• Selected text:
--------------------------------

The Power of Astronomical Adaptive Optics

Rachel Chin ('12); Daniel Contreras ('13); Lorcan McGonigle ('13); Blaine Gilbreth; *Scott Severson*; Mentor: Philip Choi
*Sonoma State University, Sonoma, CA

Abstract: The development of adaptive optics (AO) technology has made it possible for groundbased telescopes to overcome atmospheric distortion and achieve unprecedented image clarity. As the first step in a four-year plan to develop, fabricate and integrate an AO instrument for Pomona College’s 1-meter Table Mountain Telescope, we have designed a base optical system and assembled a laboratory AO testbed. We present here an overview of the project and projected timeline along with the current status of the instrument design and testbed development.
Funding Provided by: The Fletcher Jones Foundation (RC, DC, LM)

Development and Testing of Optical Components in an AO System

Daniel Contreras ('13); Rachel Chin ('12); Lorcan McGonigle ('13); William Gamber ('13); John Bremseth ('12 HMC); Blaine Gilbreth*; Scott Severson*; Mentor: Phillip Choi
*Sonoma State University, Sonoma, CA

Abstract: We present the development of an adaptive optics (AO) testbed instrument under construction for the Pomona College Table Mountain Observatory telescope. Our testbed is based on a micro-electromechanical system deformable mirror (MEMS DM), a piezo-electric tip-tilt-mirror, two Shack-Hartman wavefront sensors (WFS) and a Linux-based control software package. We first characterized the performance of the critical, active components of the system that will be integrated into the final closed-loop AO instrument and then used the testbed to validate the predicted performance of our instrument optical design. We have also demonstrated the ability to perform closed-loop wavefront corrections for static aberrations. The next step will be to introduce and correct dynamic aberrations in real time.

--------------------------------

• Exercise 1:
Answer these questions using the adaptive optics abstracts:
(a) What size is Pomona College's Table Mountain Telescope?
(b) Which organization provided the funding?
(c) How many Shack-Hartman wavefront sensors does the testbed use?
• Exercise 2:
List every component that the adaptive optics abstracts name as a basis of the testbed.
• Exercise 3:
From the adaptive optics abstracts, print the passage from "Abstract: The development" up to and including "(RC, DC, LM)".
Rely only on the adaptive optics abstracts for your answers.

--------------------------------

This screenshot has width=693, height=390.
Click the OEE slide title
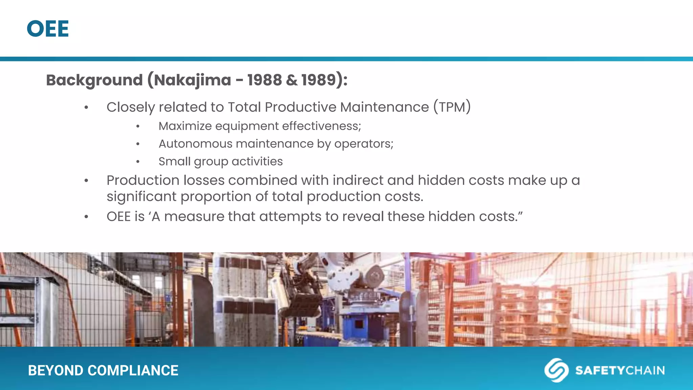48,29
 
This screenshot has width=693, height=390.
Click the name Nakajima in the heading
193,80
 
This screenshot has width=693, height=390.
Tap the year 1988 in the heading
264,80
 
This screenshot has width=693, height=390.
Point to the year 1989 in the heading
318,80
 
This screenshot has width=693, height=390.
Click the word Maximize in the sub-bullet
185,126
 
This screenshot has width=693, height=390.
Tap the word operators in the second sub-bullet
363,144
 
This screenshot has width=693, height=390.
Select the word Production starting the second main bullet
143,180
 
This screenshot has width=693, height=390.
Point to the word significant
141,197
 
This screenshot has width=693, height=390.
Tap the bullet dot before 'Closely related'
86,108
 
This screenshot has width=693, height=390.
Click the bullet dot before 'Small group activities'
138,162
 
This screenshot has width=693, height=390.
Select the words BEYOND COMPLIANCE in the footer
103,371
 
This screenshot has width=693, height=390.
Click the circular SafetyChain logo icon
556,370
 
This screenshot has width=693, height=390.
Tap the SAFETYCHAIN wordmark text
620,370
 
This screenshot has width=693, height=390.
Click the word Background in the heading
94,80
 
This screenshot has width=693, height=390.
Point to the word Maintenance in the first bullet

--------------------------------

• Answer box 1:
(a) 1 meter
(b) The Fletcher Jones Foundation
(c) Two

• Answer box 2:
- A micro-electromechanical system deformable mirror (MEMS DM)
- A piezo-electric tip-tilt-mirror
- Two Shack-Hartman wavefront sensors (WFS)
- A Linux-based control software package

• Answer box 3:
Abstract: The development of adaptive optics (AO) technology has made it possible for groundbased telescopes to overcome atmospheric distortion and achieve unprecedented image clarity. As the first step in a four-year plan to develop, fabricate and integrate an AO instrument for Pomona College’s 1-meter Table Mountain Telescope, we have designed a base optical system and assembled a laboratory AO testbed. We present here an overview of the project and projected timeline along with the current status of the instrument design and testbed development.
Funding Provided by: The Fletcher Jones Foundation (RC, DC, LM)